La tendance s’inverse chez Tennant ou c’est Jodie Foster qui en impose : après tout, c’était le destin de cette professeure d’anglais de se croire l’égale du roi du Siam & il est normal qu’on la considérât parmi d’autres fortes personnalités comme Kate Winslet & Emma Thompson afin de donner vie à ce protagoniste somme toute assez déplacé : une simple femme qui fait de la politique ? Au Siam ? Dans les années 1860 ? Enfin voyons donc mais quoi ?
Le discours est censé tenir de la politique historique mais c’est à débattre. L’histoire avec un petit h n’a certes rien perdu de son appel au faste depuis Brynner & Tennant reproduit effectivement très bien la rencontre de forces internationales avec le soi-disant ”sexe faible”. Toutefois, l’Histoire avec un grand H a été suffisamment bafouée pour que la Thaïlande interdise le tournage chez elle ; l’équipe a dû installer son immense décor beaucoup plus loin, du coup la construction qu’on aura tout loisir d’admirer durant le visionnage est en fait un palais malais.
Remarquons que ce n’est pas que du luxe : les créatifs ont su voir ce qui faisait tout l’intérêt du scénario au sens large & en conservent le plus précieux, notamment cette histoire d’amour très digne, sans une once d’eau de rose, qu’on ne découvre qu’après longtemps, & qui n’est pas une simple romance impossible : elle est impossible même au cinéma.
On frise le rêve bollywoodien dont un soin extrême est pris ici : on sait qu’on nage en plein délire en imaginant un roi & une professeure d’anglais liés d’une quelconque manière, alors l’idée est à peine effleurée & l’on garde surtout à l’esprit que la dignité est la clé de voûte de l’incrédulité du spectateur, qu’elle ne doit se briser sous aucun prétexte.
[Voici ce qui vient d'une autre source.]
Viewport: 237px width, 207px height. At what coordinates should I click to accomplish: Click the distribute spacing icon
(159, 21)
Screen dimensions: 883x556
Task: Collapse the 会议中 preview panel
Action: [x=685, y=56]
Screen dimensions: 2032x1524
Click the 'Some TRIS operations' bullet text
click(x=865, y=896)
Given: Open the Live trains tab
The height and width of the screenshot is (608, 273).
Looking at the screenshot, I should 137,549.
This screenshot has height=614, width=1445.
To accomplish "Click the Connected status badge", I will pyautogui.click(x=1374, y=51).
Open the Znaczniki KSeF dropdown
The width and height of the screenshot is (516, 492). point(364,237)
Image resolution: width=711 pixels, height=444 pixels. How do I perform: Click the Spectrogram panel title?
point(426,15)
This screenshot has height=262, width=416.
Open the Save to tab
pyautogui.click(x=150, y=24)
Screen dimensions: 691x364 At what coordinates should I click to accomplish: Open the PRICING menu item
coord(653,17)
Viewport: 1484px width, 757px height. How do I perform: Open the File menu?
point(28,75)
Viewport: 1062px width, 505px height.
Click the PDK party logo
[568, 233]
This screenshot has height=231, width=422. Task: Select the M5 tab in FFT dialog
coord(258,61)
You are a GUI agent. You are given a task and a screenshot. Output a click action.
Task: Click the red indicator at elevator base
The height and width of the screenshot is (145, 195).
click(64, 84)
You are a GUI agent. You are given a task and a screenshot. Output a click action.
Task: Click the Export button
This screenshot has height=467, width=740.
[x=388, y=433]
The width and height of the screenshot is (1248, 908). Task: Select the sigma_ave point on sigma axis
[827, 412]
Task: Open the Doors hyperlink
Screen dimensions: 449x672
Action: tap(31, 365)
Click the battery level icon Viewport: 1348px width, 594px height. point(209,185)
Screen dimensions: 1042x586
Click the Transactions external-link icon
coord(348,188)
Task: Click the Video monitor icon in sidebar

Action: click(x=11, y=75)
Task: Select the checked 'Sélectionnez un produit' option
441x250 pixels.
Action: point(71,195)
Un exploit difficile quand on a envie de constituer une histoire qui fasse vibrer, car le stoïcisme royal n’est pas très porteur dans ce sens-là & Yun-Fat Chow n’a pas la prestance de Brynner. Toutefois la comparaison est facile & cruelle de ma part : il a sa propre prestance & il sait la dispenser.
Très bilingue & démesuré, le film nous fait vivre des épisodes significatifs & l’on sent bien la sélection qui a fait le tri par derrière, sans que cela entache leur déroulement une fois le modeste étalage de clichés déployé en avant-garde.
Je l’ai déjà évoqué en sous-texte, l’autre constituante précieuse de Le Roi et moi est sa qualité de carrefour entre l’Histoire & le conte. 1860, dans ces repères qui brisent ensemble toutes les frontières, c’est trop frais & il est normal que les libertés artistiques prises ici froissent encore les mémoires. Pour le simple cinéphile (celui qui ne s’agacera pas qu’on mentionne un ”roi de France” étant donnée l’époque), c’est un film qui bénéficie de toute la hauteur d’un scénario très mûr & qui, au moins, ne gâche pas les précédentes tentatives de le bien faire voir.